Pictured: R & J |
Earlier funny stuff: Part One and Part Two.
1.
The time R did this...
2.
That wasn't the first clothes-on-head-at-childcare incident. This is J, putting on his 'mask' to be "Spider-Man":
This is R, doing the same thing at home:
A few weeks after this, R was walking around the house scowling, "I am Spider-Man. And I'm coming to get you."
I said, "why would Spider-Man get you? He helps people. He's a superhero."
R paused to carefully to contemplate my words. He then looked at me and said, "Spider-Man isn't a superhero. He doesn't wear a cape."
3.
You have to be careful what you say with small children. For example, R and J now call their nappy rash cream, "bum cream". And whenever J has a runny nose, instead of asking for a tissue, he just says "Booger! Booger! Booger!" until you come and wipe it for him.
One time in the middle of the night, J called out for me. He was in obvious distress. I came into his room and said, "what's the matter matey?". He reached out for my hand, I went to hold his to comfort him, and he said "booger" as he wiped it across my outstretched palm.
4.
My boys are also notorious backseat drivers. They are always telling us we're going too fast, or going too slow. My wife once had to stop suddenly, and said "sorry boys!".

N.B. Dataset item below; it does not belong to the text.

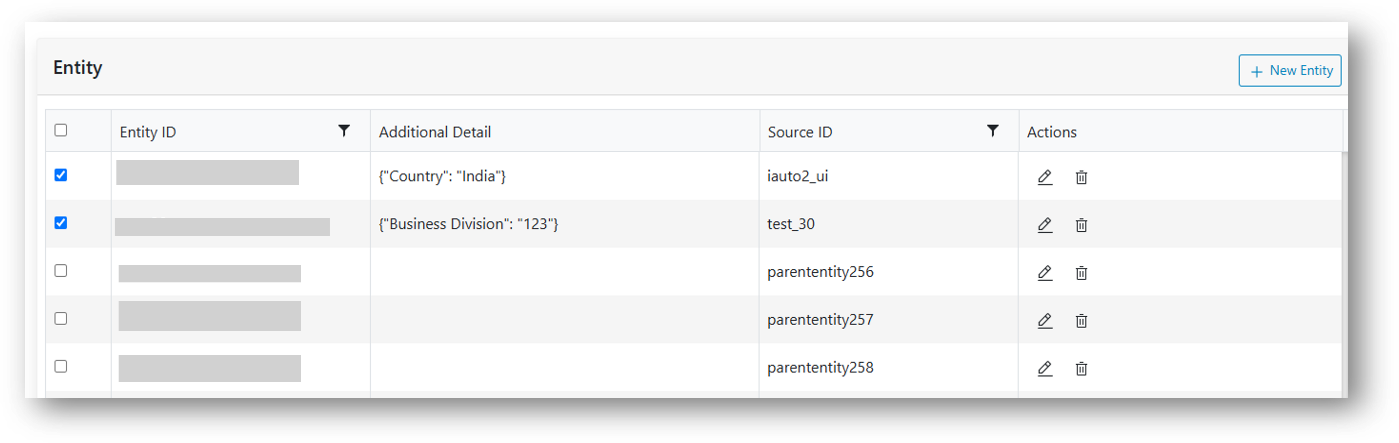Delete the parententity256 row
This screenshot has height=443, width=1399.
click(1081, 272)
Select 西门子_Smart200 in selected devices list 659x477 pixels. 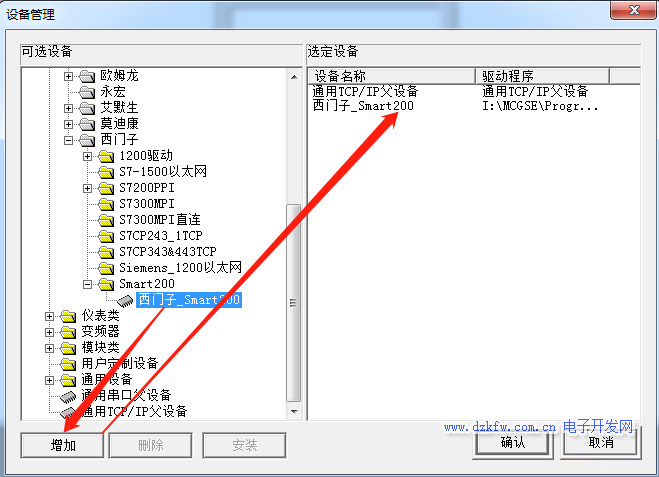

R lectured, "that's all right, but you have to be more careful next time."
I was driving out of the city during peak evening traffic, and was getting bombarded with questions "like why aren't we going?", and comments like "drive daddy!", when there were clearly stationary cars in front. I explain this, then happened to stop first at the red lights. As there were now no cars in my path, the same questions and comments started again. So I decided to explain the concept of traffic lights.
This was a mistake.
At the next traffic lights J is yelling, "it's green! Now it's orange!". These are not my traffic lights, as he's looking out the back door window at the cross street. Then as we're driving, it's "Daddy! Daddy! Daddy! It's RED!". Again, he's looking at the cross street and I'm actually cruising through a green.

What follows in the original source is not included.